Task prompt: Copy out every line of the entries, requests included, from the line containing "Open Setup with the hammer and wrench icon" through the line containing "pos(596,124)". Shift each coordinate in the answers by adding 80 to it, and leave every other number unchanged.

Information provided:
..............................

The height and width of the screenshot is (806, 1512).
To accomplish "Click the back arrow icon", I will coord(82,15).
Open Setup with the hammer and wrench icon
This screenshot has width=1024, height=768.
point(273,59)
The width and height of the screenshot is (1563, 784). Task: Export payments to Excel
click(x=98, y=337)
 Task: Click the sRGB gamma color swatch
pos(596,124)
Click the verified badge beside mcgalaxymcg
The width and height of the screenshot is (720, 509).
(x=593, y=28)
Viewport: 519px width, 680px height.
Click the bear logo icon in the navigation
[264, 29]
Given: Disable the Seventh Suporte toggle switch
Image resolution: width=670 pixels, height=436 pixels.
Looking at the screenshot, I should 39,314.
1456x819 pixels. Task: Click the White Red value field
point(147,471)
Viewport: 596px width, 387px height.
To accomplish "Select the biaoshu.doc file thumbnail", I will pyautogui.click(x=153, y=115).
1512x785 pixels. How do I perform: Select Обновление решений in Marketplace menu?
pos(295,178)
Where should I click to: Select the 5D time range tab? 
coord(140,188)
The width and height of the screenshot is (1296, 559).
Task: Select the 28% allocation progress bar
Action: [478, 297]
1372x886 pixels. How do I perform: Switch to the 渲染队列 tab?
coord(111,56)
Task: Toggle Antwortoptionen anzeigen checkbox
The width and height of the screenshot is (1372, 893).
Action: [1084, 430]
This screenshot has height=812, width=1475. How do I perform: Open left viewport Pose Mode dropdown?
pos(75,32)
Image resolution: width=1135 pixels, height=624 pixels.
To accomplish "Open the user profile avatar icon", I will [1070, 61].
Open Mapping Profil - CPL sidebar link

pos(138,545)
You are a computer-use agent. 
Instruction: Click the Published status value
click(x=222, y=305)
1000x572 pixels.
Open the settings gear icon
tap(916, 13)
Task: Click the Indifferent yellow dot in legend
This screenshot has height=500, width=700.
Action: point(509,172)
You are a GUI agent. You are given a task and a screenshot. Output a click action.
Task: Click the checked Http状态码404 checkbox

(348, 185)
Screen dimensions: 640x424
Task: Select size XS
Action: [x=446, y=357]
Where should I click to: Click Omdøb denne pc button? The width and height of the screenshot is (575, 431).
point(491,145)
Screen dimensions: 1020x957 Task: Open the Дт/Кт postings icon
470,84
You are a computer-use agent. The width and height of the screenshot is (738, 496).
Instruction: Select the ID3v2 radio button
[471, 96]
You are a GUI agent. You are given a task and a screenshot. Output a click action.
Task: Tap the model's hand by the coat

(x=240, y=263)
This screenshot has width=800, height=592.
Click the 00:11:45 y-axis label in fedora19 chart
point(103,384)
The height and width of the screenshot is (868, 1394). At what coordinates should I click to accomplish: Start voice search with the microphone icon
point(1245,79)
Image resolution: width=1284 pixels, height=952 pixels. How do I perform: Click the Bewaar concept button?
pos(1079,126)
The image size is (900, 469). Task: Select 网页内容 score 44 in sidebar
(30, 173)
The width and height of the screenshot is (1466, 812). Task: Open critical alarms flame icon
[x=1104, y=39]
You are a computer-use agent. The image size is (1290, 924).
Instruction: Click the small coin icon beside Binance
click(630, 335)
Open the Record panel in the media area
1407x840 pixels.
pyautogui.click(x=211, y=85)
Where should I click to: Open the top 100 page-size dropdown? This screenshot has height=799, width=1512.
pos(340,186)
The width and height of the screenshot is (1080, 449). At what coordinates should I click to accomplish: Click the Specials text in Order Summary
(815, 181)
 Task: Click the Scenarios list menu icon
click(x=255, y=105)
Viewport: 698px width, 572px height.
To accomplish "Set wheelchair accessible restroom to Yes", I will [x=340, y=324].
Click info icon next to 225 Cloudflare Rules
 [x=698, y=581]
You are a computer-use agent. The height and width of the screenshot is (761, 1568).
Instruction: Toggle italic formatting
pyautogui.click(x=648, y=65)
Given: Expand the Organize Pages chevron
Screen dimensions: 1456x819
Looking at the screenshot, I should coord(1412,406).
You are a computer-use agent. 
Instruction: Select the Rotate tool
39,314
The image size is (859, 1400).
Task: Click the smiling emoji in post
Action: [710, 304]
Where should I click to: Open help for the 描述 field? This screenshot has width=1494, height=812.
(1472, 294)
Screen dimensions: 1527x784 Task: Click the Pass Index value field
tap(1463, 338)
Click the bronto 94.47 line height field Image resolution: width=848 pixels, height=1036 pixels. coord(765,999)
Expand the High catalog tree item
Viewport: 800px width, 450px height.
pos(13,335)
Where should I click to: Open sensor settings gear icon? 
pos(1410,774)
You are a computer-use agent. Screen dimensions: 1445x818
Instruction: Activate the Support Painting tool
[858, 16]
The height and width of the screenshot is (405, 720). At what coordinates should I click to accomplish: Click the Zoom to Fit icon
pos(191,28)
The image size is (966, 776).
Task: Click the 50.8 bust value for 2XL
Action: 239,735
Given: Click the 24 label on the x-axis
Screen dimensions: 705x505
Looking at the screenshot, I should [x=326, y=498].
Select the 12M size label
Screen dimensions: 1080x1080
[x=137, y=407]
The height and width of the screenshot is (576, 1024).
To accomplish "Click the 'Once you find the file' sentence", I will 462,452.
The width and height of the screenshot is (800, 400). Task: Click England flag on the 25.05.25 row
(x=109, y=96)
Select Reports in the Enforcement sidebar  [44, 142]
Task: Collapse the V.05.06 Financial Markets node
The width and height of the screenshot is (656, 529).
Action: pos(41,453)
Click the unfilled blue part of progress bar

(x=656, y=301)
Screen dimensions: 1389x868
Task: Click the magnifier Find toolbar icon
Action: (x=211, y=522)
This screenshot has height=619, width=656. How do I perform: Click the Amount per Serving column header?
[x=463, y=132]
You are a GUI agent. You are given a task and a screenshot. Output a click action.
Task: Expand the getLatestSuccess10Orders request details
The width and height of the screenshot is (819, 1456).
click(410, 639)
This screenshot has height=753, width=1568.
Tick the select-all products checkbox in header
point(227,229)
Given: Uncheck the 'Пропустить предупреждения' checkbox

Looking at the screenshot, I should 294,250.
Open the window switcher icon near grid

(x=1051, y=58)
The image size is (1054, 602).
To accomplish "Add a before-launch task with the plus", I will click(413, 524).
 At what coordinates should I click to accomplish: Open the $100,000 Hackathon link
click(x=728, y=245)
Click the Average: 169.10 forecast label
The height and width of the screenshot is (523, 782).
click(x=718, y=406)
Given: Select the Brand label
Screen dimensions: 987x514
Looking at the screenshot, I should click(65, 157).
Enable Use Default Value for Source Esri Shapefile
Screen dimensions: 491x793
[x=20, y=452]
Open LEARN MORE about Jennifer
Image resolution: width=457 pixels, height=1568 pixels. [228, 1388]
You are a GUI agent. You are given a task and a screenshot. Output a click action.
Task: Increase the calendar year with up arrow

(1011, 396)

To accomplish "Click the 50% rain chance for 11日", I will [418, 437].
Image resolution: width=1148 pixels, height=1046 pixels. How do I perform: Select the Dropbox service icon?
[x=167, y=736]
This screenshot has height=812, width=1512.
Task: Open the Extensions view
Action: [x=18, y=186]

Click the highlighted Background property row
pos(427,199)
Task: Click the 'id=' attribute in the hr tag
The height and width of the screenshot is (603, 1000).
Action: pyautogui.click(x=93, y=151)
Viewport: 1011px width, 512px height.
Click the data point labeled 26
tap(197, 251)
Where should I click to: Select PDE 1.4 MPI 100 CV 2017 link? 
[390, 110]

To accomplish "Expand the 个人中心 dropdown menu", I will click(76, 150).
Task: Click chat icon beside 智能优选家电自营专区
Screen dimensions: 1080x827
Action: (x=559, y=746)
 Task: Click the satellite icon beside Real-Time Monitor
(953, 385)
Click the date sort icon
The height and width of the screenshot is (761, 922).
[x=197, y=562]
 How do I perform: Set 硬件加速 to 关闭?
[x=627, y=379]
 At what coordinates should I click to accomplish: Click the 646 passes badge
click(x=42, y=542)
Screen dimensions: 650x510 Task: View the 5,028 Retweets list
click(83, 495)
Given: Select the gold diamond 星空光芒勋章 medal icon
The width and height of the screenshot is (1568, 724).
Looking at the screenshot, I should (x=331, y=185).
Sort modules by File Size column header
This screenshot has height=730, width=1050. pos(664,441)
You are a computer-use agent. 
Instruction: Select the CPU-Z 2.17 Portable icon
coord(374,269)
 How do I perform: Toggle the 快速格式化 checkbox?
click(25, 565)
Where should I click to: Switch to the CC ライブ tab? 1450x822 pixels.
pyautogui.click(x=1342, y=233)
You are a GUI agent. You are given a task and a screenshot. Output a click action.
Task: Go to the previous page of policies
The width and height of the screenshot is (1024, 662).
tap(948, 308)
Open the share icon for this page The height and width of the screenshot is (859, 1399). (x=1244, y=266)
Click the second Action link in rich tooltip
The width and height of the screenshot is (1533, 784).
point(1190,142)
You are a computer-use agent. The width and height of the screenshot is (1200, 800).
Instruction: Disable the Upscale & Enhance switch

..............................

Problem solution:
Open Setup with the hammer and wrench icon
This screenshot has width=1024, height=768.
point(353,139)
The width and height of the screenshot is (1563, 784). Task: Export payments to Excel
click(x=178, y=417)
 Task: Click the sRGB gamma color swatch
pos(676,204)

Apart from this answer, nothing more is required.